Наконец меня вызвали, и следователь мне сказал, что на городской квартире, где жили мои дети, был произведен обыск и изъят лист бумаги, где что-то было написано по-немецки. Лист он передал мне. Что там было написано, я не разобрала, но узнала почерк сына. С ужасом вспомнила, что сын читал "Mein Kampf" Гитлера. Может быть, выписывал какие-то цитаты из этой книги?
— Кто это писал? — спросил следователь. Еще не успев подумать, я ответила:
— Я!
— Переведите.
Легкое дело! Я немецкий язык почти не знаю, почерк у сына неразборчивый. Что же делать? Мучительно вглядываюсь в листок и вдруг разбираю несколько слов. Это стихотворение Гейне "Лореляй", которое я учила в гимназии. С души спал камень.
— Я ошиблась, — сказала я. — Это писала не я, это писал Гейне.
Глаза следователя загорелись, как у собаки, напавшей на след.

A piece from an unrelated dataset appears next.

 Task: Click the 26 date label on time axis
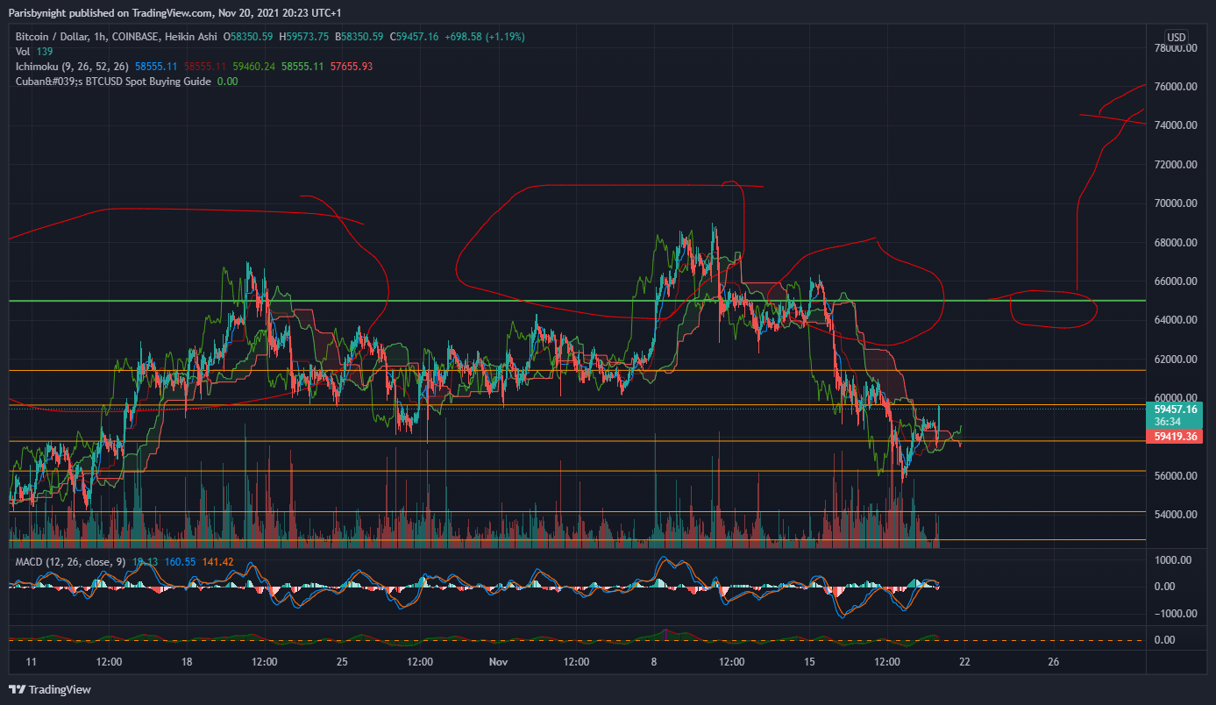click(x=1053, y=662)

— Имя, отчество! — заорал он. Я так была счастлива, что мне даже захотелось схулиганить.
— Мы его звали просто Генрих, — сказала я. — Отчества не помню.
Или на лице моем было что-то написано, или словосочетание "Генрих Гейне" что-то следователю напомнило, но он замолчал и позвонил. Вошел стрелок.
— Уведите заключенную.
Меня увели.
Так окончилось мое второе следствие. Меня больше не вызывали. Обвинения не предъявляли. Но соседки по камере сказали мне, что, судя по всему, я "повторница", таких сейчас сидит много, и им грозит только ссылка, т. е. судьба не столь страшная, как лагерь, в ссылке люди живут вольно и работают по найму, только прикреплены к одному месту и должны еженедельно отмечаться у коменданта. Страшно было думать, что могут загнать в глухую деревню, так далеко, что не увидишь своих родных, но все же предстояла какая-то жизнь, а не лагерная мука.
Я уже мечтала, что буду работать, читать, может быть, найдутся какие-нибудь друзья, что у меня будет свой угол. Я измучилась от нелегальной жизни в Москве в течение трех лет, когда я каждую минуту ждала ареста.
Однако приговора еще не было, хотя я сидела в тюрьме уже два месяца, и я очень боялась: вдруг что-нибудь может измениться, и я попаду в лагерь? Страх этот совсем бы меня доконал, если бы я не решила твердо, что в лагерь я не пойду, а покончу с собой. Смерть меня не пугала: слишком уж я устала от жизни, мысль о возможном выходе успокаивала.